Petikan Teks.
◆ ◆ ◆ ◆
JAKARTA - Komisi Uni Eropa (UE) pada 6 Desember 2022 lalu menyetujui Undang-Undang (UU) produk bebas deforestasi.
Begitu diadaptasi dan diimplementasikan, UU ini akan menutup rantai pasok yang masuk ke kawasan itu dari produk-produk yang dianggap menyumbang deforestasi dan degradasi lahan.
Dengan kebijakan baru ini, setiap perusahaan yang memasok minyak sawi, sapi, kedelai, kakao, kayu dan karet, serta produk turunannya seperti cokelat, daging sapi, hingga furniture.
Seperti diketahui, Indonesia merupakan pemasok minyak sawit terbesar di dunia dan merupakan salah satu produsen kakao, kayu, dan karet dunia.
Beredar kabar, pemerintah tengah bersiap mengajukan protes terkait UU ini melalui mekanisme WTO. Meski, belum bisa dipastikan.
Dugaan ini mengacu pada pernyataan Deputi Bidang Koordinasi Investasi dan Pertambangan Kementerian Koordinator Bidang Kemaritiman dan Investasi (Kemenko Marves) Septian Hario Seto.
Dia mengatakan Pemerintah Indonesia akan menggugat UE di WTO terkait minyak sawit.
Dia menyebut, dua gugatan kepada Uni Eropa yang akan segera dilayangkan ke WTO.
Terkait hal itu, Kasubdit Perubahan Peruntukan, dan Fungsi Kawasan Hutan Kementerian Lingkungan Hidup dan Kehuatanan (KLHK) FX Herwirawan mengaku belum mengetahui pasti soal rencana gugatan tersebut.
"Uni Eropa ancam sawit RI melalui Undang-undang (UU) defirestasi."
"Gugatannya memang saya belum tahu persis ya, seperti apa fungsinya dan ke mana. Kalau sawit biasanya kan karena perdagangan CPO (crude palm oil/ minyak sawit mentah), kemudian dikaitkan dengan kerusakan lingkungan atau hutan," kata Herwirawan seperti dirilis CNBC Indonesia di sela-sela Rakernas Sawit di Jakarta, Senin (27/2/2023).
◆ ◆ ◆ ◆
Informasi yang Diberikan.
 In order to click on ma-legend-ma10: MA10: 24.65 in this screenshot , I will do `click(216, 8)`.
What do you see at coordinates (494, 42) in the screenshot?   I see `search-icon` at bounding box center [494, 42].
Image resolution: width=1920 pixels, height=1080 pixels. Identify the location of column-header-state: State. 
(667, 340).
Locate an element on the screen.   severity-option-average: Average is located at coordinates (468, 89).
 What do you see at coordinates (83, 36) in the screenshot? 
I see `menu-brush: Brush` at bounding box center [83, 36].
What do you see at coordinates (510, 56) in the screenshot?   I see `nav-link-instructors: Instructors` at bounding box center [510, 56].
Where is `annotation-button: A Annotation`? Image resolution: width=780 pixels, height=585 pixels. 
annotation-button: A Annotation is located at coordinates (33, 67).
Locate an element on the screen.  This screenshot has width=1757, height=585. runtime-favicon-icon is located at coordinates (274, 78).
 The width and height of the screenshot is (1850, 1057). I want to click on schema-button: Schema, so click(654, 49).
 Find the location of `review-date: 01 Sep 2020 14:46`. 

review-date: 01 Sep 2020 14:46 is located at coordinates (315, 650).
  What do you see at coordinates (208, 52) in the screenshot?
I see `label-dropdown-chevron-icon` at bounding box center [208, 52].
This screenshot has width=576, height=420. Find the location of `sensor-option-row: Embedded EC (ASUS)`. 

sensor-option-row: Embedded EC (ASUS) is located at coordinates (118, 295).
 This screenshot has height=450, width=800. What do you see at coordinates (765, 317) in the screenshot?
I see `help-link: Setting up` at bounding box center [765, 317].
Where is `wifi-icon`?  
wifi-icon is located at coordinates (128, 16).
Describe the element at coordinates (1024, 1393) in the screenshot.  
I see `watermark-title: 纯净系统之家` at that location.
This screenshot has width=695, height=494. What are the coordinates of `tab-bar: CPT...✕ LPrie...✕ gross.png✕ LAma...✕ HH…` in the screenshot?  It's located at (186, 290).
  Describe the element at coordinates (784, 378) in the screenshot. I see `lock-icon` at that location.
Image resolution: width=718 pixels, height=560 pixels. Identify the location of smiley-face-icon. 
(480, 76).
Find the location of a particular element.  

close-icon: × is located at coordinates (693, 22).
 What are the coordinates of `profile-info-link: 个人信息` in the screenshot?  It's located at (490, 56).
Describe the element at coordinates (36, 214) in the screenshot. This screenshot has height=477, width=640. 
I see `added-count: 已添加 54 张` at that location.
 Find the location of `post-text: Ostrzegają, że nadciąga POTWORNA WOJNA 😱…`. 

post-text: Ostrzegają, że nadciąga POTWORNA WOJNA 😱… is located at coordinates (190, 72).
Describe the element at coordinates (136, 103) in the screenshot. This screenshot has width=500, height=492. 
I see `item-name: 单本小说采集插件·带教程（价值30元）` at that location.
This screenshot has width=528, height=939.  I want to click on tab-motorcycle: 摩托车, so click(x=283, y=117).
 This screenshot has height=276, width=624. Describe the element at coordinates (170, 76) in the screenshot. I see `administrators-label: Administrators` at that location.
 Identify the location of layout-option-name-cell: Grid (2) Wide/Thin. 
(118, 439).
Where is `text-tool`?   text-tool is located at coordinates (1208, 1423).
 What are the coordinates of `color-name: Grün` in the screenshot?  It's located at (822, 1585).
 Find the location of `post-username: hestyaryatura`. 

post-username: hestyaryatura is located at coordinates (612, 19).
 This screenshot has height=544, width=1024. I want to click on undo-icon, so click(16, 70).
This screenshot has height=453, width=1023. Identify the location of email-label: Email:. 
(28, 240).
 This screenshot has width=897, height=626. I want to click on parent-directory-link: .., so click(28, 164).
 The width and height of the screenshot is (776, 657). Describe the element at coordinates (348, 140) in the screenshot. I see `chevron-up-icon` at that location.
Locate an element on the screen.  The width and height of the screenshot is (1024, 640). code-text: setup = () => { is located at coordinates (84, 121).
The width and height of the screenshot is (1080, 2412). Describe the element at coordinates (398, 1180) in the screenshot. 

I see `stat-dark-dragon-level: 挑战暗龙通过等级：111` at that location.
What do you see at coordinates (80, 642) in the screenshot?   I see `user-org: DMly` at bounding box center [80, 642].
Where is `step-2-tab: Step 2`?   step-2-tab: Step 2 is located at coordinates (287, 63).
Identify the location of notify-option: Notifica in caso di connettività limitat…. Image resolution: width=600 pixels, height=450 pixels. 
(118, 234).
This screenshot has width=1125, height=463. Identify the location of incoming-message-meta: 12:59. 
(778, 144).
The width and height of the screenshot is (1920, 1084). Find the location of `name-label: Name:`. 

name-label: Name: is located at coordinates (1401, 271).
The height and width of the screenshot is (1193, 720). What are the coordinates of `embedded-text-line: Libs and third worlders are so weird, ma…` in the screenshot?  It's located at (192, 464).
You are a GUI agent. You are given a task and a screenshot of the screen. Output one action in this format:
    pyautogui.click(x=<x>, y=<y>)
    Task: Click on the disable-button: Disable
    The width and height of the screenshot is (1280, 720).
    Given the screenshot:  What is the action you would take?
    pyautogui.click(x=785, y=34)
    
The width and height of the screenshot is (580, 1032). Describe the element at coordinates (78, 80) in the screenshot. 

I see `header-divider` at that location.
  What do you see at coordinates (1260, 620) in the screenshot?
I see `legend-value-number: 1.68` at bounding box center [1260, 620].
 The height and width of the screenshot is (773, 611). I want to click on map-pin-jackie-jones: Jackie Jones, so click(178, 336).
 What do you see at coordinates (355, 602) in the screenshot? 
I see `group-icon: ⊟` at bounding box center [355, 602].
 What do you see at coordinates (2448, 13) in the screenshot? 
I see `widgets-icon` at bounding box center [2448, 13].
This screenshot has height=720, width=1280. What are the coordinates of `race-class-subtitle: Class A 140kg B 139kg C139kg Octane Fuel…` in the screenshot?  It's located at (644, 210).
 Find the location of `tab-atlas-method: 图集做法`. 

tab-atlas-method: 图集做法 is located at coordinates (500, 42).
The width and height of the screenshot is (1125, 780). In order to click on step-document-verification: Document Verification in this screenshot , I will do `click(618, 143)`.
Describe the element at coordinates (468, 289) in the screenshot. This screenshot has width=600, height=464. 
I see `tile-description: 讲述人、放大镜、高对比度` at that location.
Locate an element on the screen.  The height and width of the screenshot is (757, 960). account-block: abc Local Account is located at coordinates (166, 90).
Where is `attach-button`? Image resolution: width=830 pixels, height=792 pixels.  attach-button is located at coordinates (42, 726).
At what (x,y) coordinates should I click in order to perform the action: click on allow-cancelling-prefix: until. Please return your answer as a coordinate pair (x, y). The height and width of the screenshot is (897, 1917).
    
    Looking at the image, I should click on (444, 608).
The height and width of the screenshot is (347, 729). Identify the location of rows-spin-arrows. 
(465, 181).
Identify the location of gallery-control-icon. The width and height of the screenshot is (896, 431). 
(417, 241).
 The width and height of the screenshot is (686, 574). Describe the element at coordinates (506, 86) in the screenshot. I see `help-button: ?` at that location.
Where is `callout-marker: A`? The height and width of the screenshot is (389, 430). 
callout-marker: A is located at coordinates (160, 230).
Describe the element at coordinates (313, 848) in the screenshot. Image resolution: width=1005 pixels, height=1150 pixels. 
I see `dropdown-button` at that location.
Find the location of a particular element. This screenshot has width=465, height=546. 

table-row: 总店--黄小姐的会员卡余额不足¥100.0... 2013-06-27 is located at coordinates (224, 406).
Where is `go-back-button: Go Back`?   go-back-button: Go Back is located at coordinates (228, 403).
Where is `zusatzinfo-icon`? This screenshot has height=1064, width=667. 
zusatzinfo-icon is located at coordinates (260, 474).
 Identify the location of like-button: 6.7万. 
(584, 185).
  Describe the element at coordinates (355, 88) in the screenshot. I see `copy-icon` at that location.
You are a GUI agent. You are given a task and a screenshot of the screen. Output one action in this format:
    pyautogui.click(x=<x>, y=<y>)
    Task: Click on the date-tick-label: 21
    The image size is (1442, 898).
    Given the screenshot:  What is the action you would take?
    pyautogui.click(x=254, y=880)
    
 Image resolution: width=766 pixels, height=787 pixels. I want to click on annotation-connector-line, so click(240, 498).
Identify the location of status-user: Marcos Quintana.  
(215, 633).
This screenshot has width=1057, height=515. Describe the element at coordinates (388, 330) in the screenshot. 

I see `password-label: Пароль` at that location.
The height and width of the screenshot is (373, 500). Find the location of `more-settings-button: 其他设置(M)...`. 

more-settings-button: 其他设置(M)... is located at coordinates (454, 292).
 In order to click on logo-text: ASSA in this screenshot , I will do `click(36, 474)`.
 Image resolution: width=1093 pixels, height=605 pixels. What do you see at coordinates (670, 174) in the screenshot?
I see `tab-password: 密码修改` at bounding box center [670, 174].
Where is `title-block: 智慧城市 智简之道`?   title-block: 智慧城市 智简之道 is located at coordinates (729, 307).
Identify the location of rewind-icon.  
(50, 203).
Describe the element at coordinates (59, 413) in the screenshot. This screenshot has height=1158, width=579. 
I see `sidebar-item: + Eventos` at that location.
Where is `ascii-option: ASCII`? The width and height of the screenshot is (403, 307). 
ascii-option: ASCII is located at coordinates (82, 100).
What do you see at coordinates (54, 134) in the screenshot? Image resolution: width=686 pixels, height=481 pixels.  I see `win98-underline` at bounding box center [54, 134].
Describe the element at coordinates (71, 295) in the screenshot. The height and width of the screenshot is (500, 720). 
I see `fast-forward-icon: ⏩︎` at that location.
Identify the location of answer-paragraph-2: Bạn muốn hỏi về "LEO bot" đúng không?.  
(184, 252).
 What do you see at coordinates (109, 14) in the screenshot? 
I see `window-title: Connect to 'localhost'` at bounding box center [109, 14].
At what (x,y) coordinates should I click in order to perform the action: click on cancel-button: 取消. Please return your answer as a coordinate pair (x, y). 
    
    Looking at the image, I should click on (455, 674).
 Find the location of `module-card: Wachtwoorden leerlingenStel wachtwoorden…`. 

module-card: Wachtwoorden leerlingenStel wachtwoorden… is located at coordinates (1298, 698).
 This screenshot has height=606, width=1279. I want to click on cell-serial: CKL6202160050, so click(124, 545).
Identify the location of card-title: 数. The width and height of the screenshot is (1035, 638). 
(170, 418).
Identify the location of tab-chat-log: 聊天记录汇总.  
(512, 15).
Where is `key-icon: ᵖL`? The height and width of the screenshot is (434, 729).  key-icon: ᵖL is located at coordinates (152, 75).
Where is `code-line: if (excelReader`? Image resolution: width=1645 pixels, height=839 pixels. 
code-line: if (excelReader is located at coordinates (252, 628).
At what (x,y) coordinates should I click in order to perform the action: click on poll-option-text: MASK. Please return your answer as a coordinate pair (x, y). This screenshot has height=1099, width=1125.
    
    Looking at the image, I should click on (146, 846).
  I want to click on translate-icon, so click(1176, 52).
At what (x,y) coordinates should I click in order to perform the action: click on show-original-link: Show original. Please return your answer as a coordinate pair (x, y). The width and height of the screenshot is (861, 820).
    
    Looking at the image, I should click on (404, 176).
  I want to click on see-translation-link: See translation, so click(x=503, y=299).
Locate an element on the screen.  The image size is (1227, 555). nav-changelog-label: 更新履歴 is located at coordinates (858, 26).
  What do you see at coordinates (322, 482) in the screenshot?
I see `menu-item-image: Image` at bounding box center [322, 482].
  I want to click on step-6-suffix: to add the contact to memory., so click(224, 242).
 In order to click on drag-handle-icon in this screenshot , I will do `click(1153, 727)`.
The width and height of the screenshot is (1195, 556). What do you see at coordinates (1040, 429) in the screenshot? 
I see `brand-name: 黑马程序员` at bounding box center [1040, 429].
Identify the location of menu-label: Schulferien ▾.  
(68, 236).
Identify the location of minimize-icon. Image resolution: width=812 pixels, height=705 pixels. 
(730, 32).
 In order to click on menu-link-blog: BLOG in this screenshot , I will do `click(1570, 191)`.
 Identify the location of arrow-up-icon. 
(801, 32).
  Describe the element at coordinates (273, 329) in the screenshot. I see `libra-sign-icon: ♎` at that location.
◆ ◆ ◆ ◆
Kumpulan Tugas.
**a.** Jawablah pertanyaan berikut berdasarkan teks tentang UU bebas deforestasi Uni Eropa.
(i) Pada tanggal berapa Komisi Uni Eropa menyetujui UU produk bebas deforestasi?
(ii) Indonesia disebut sebagai pemasok terbesar di dunia untuk komoditas apa?
(iii) Menurut Septian Hario Seto, berapa gugatan kepada Uni Eropa yang akan segera dilayangkan ke WTO?
**b.** Lanjutkan teks tentang UU bebas deforestasi Uni Eropa mulai setelah kalimat terakhirnya.

Jawaban Setiap Tugas.
**a.**
(i) 6 Desember 2022
(ii) Minyak sawit
(iii) Dua gugatan

**b.**
Lain, Herwirawan mengatakan, saat ini pemerintah masih memberlakukan moratorium lahan baru sawit.
"Sampai sekarang kita masih moratorium, meskipun Inpres 8 (Instruksi Presiden No 8/2018 tentang Penundaan dan Evaluasi Perizinan Perkebunan Kelapa Sawit Serta Peningkatan Produktivitas Perkebunan Kelapa Sawit) sudah dianggap selesai lah ya tahun 2021. Tapi, komitmen Bu Menteri (MenLHK Siti Nurbaya), kita belum mau buka untuk perkebunan sawit yang baru," tuturnya.
"Kaitan dengan deforestasi sebetulnya sudah nggak lagi. Sawit itu saat ini kan sudah existing kondisinya. Artinya, yang ingin diselesaikan pemerintah sekarang adalah sawit yang sudah existing, jadi dia tidak mengakibatkan deforestasi," kata Herwirawan.
Namun demikian, lanjut dia, perbaikan tata kelola dan mekanisme yang diatur pasca-UU Cipta Kerja (UU CK), seperti perubahan batas, mana yang bisa dilepaskan, mana yang harus kembali menjadi kawasan hutan, itu sudah diatur sesuai UU CK dan turunannya.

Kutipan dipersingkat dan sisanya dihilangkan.